The integration of technological advancements and business practice contributed to the definition and impact of public image. Before the advent of the internet, businesses attained the position of king and queen mainly because of the monopoly in the provision of product information (Puchalska-Kamińska et al. 2). However, the emergence of the internet altered the narrative, and a profound percentage of the companies incurred losses due to the proficiency in the sharing of information globally through the various social media platforms. An excellent example of a factor that leads to the loss of customers is the provision of an incompetent customer service experience. Consumers post reviews on different websites regarding the quality of service. As a result, the marketability of the products and services is negatively affected by the optimal sharing of the details within the global village (Dielini, 19). Public image is an essential element in promoting business practices and one of the solutions to enhance its effectiveness is social responsibility. It is an initiative that renders dynamic impact, such as the management team’s interest in contributing to improving the quality of living among the local communities.
Primarily, sustainability is one of the emerging trends that influence the public image in addition to social responsibility. Tong et al. view the interdependence under the spectrum of employees as the mediator of the entire concept (2). In this case, the researchers establish that the effectiveness of social responsibility for public image encompasses the optimal engagement of the employees. It is an insight that justifies the attribute of corporate social responsibility. Although social responsibility poses an interrelation among stakeholders, it is essential to involve the workers during the implementation mainly because it enhances the diversification of their engagement while boosting their motivation (Božić et al. 282). An employee aligns loyalty based on the company’s approach to handling social relations and the public image. In this case, the optimal engagement of the employees indicates their significant position towards the company’s marketability within the consumer market.

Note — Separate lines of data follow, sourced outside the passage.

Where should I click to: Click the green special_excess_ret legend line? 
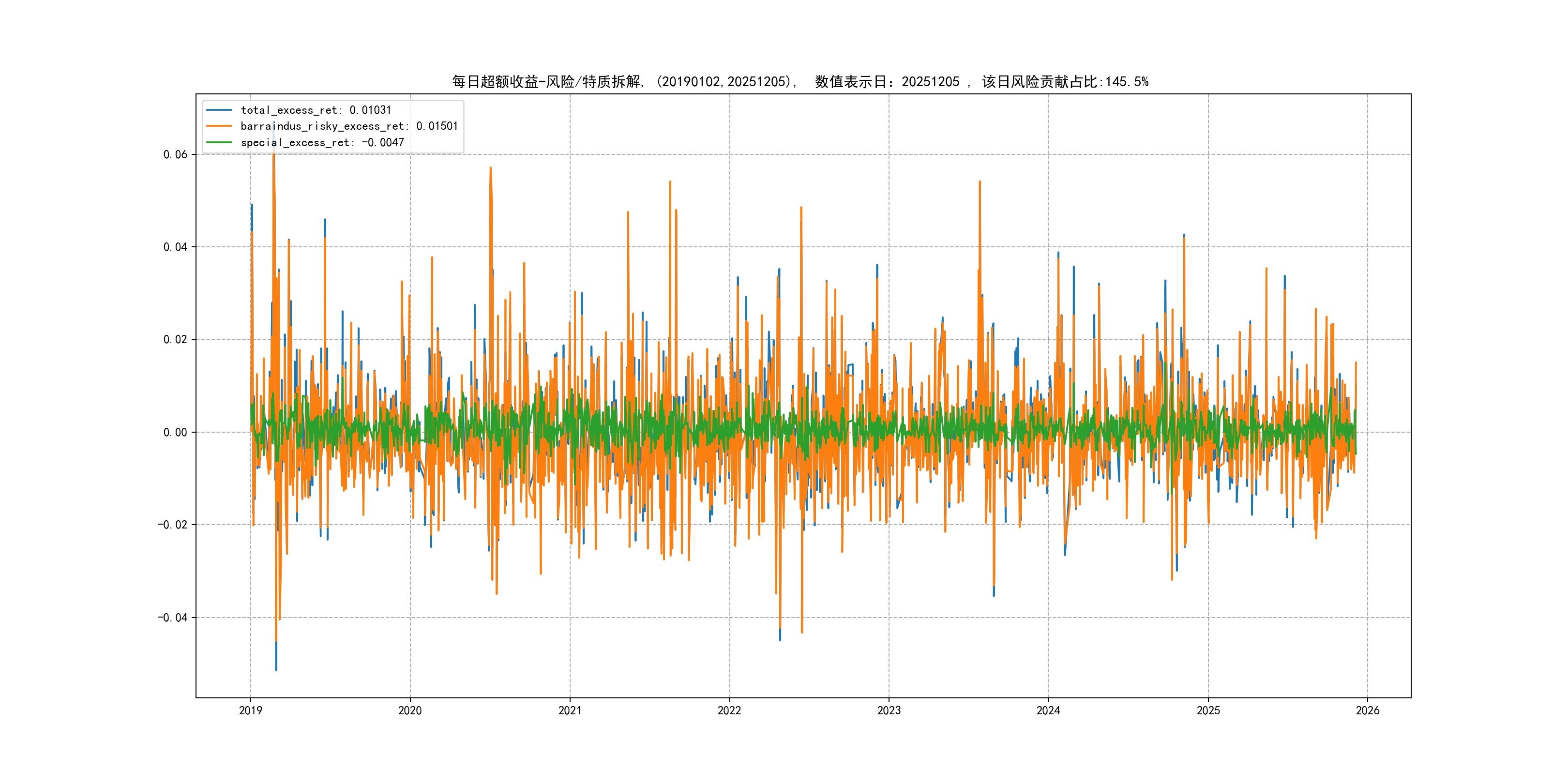click(x=219, y=142)
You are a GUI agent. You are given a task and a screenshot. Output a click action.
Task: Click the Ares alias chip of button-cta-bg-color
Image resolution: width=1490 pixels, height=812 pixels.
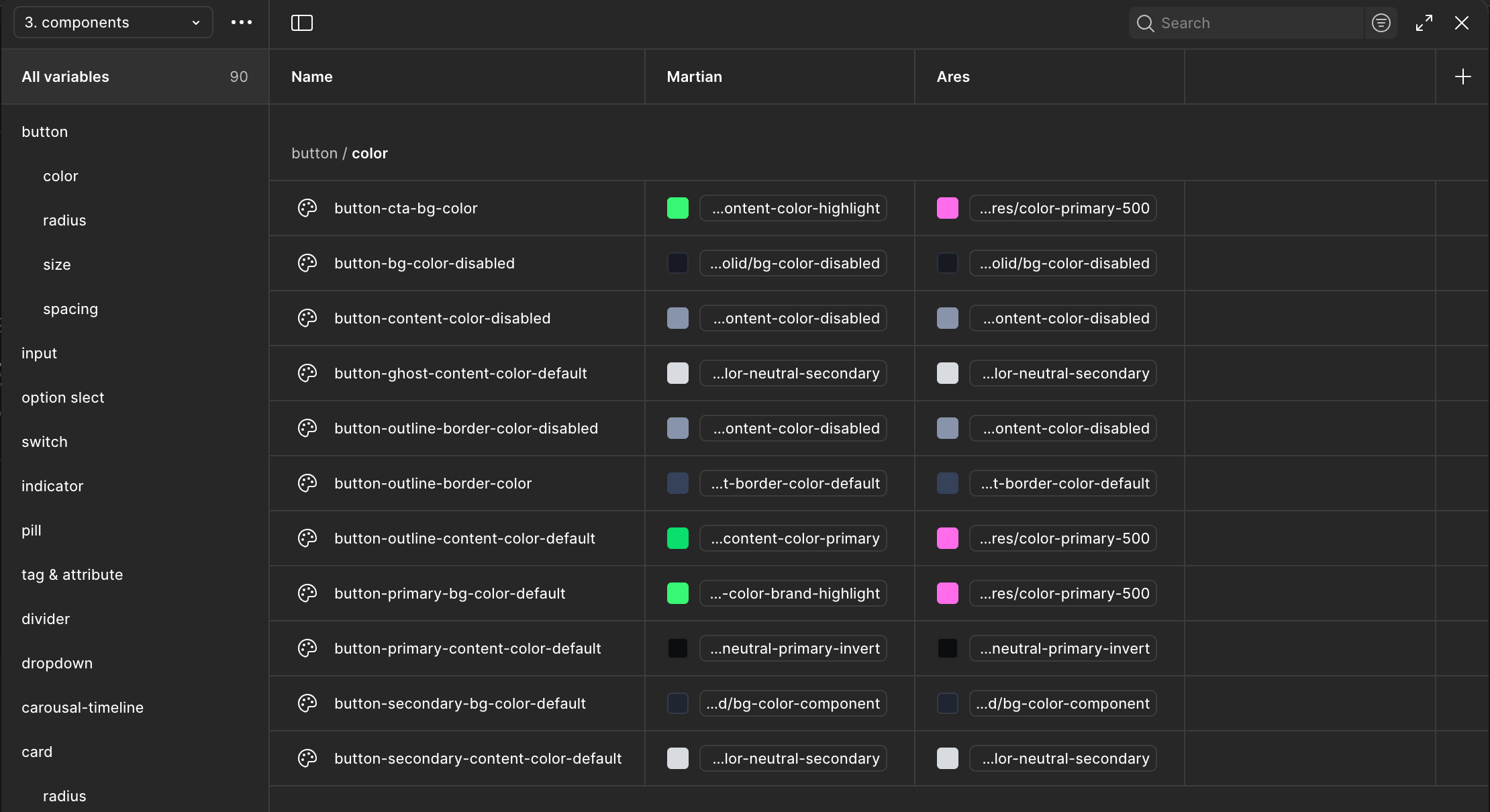coord(1063,208)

Social responsibility influences business performance, employee satisfaction, retention, and public image. It is a strategic initiative that focuses on the diversification of the company’s activities while appreciating the employees’ expertise. In this case, the concept of social responsibility attributes to the promotion of sustainability that enhances the trickle-down effect of accrued benefits. Employees’ engagement in dynamic activities influences the perception of the company’s mission and vision, thus motivating the workers for optimal productivity. There is an interdependent relationship between corporate social responsibility, public image, business performance, and employee satisfaction and retention. It is the responsibility of the management team to implement policies that boost the competence and marketability of the company. In this case, the frequent collaboration rate among the personnel fosters the prominent factor of promoting sustainability due to the practical trickle-down effect. On the one hand, the reputation of a company lies in the quality of service rendered by the employees to the consumers. On the other hand, the public image depends on proficiency and consistency in enhancing sustainable practice. It is vital to ensure the optimal participation of all stakeholders.